IOC Commission Chair Reedie Commends “Extraordinary” Istanbul's Olympic Bid for 2020

Istanbul, Turkey – Sir Craig Reedie and his team of International Olympic Committee (IOC) evaluators wrapped up their four-day official visit to Istanbul Wednesday.

We were “very pleased to spend time here in the extraordinary city of Istanbul,” Reedie said.

“We have an excellent impression of the skills and enthusiasm of the Istanbul bid team.

“And excellent impression is the same as a huge impression and great impression,” Reedie quipped in reference to terms he used earlier in the month for Tokyo and Madrid, Istanbul’s rivals.

During the venue visits, presentations and meetings held throughout the inspection, Istanbul’s bid team had the opportunity to address key concerns regarding the ability of Turkey to successfully host the Games. Many questions were answered.

On traffic, Istanbul is considered to be one of the most traffic congested cities in Europe but the bid’s head of transport was able to lay out a reasonable strategic plan to reduce this problem by Games time. The use of Olympic lanes, reduced private vehicle use through incentives and the addition of new mass transit connections are expected to help the flow of traffic in 2020.

Part of the Olympic transport plan is already in production, even while the Games have yet to be awarded. The addition of new rail lines, including the Marmaray rail tunnel line with the Eurasia Bosphorus tunnel which connects the Europe and Asia sides of Istanbul, are set to open October 29th this year – the 90th anniversary of the Turkish Republic.

This new rail network is evidence to a unique feature in Istanbul’s $19.2 billion dollar Games budget – some of the funds have already been allocated, spent and capitalized. When complete, the project will cost $4.5 billion, but over $3 billion has already been spent, and stations, bridges and tunnels now exist as construction projects ready to be delivered. The entire transport budget is almost $10 billion dollars, roughly half of the entire Games project, but these plans will clearly be delivered regardless of what city is chosen to host in September and perhaps don’t belong in the overall figure.

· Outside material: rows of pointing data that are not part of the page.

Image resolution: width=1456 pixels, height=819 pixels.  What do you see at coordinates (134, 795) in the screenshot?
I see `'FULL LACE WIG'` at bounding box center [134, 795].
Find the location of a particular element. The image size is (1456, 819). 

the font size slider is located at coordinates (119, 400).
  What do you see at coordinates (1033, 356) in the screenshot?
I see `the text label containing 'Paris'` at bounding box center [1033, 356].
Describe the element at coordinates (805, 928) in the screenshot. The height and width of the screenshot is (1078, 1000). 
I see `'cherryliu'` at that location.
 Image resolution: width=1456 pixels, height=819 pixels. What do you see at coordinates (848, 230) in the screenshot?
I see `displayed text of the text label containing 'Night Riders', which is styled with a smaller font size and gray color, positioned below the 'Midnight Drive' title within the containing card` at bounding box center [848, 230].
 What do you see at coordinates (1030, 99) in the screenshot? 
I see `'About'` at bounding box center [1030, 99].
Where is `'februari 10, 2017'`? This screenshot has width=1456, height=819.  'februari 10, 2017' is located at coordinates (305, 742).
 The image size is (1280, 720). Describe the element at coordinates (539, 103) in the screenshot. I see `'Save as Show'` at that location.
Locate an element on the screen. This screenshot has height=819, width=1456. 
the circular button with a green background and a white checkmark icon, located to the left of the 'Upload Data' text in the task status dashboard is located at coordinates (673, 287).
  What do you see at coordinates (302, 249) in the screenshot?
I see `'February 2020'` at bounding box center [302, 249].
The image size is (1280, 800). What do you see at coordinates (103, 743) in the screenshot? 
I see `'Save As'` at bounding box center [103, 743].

Bid Chief Hasan Arat told “it’s already in the budget. They are not waiting for the Olympic Games; they are already investing in the infrastructure for the city.”

“The money is there. It is very important (that the money is identified in the bid book), it is not a promise.

Arat explained that the team wanted to identify the investments that were going on, regardless of the Games, as a positive thing.

TOKI, Turkey’s housing and urban development agency, will be the Organizing committee’s delivery authority should Istanbul win. Spending billions of dollars annually to build housing, sport and commerce venues is “business as usual” the TOKI Chief told the IOC. In fact, TOKI is contracted by other municipalities to do the same so the agency’s capacity is quite high. With funds already available to the organization and the additional money guaranteed by the President, this seems to be a relatively low risk project, in contrast to prevailing opinion.

At the closing press conference IOC Executive Director Gilbert Felli said that Istanbul’s budget is largely capital investment and not operational costs, so it wasn’t too much of a concern for the IOC.

In addition, the land surrounding the Olympic Stadium (yes, Istanbul built an Olympic Stadium seven years ago complete with branding and the interlocking rings on the steel maintenance hole covers) has been zoned by the government “for Olympic use only”. There will be no hassles to get building permits, purchase land, or relocate existing structures – this area is ready to go at virtually no additional cost or red tape. Several venues will be built in this Olympic City cluster that later this year will have its own metro station.

On Wednesday morning the IOC reviewed the security theme and Istanbul’s Governor Huseyin Avni Mutlu addressed the issue.

“Istanbul in terms of terrorism and other crimes is already secure and strong,” he said.

“Security is a brand value of Istanbul.”

The Governor said a security investment is needed in Istanbul regardless of the 2020 Games and the Olympics would help accelerate the process.

Technically, Istanbul appears to be a good choice for the IOC to partner with, but it appears that the Turkish city is struggling with an identity crisis. The new “Bridge Together” slogan seemed engineered to address this.

It’s more about just bridging continents, the bid team tells, it’s about bridging cultures, religions and more.

Turkey’s Sport Minister Suat Kilic said “Istanbul promises peace and the adoption of universal values.”

“Istanbul wants to host these values.

“In Istanbul we have a mosque, a church and a synagogue all on the same street.

“Istanbul has a secular democracy; it is a model for the region. Istanbul will put forth a tremendous energy; an energy we believe will help the whole region. The region needs democracy, freedoms and human rights. Turkey, in this regard is a true regional leader.

“Istanbul is a beauty that people envy, but Istanbul is not only for us.”

The IOC was hosted by Tokyo and Madrid earlier this month for similar evaluations and now the evaluation team will return to Lausanne where they will develop an evaluation report on the three cities. This report will be published to the entire membership in July prior to an extraordinary IOC session when each city will also have a chance to make presentations and answer questions.

The IOC will vote for the 2020 host city at its session on September 7 in Buenos Aires, Argentina.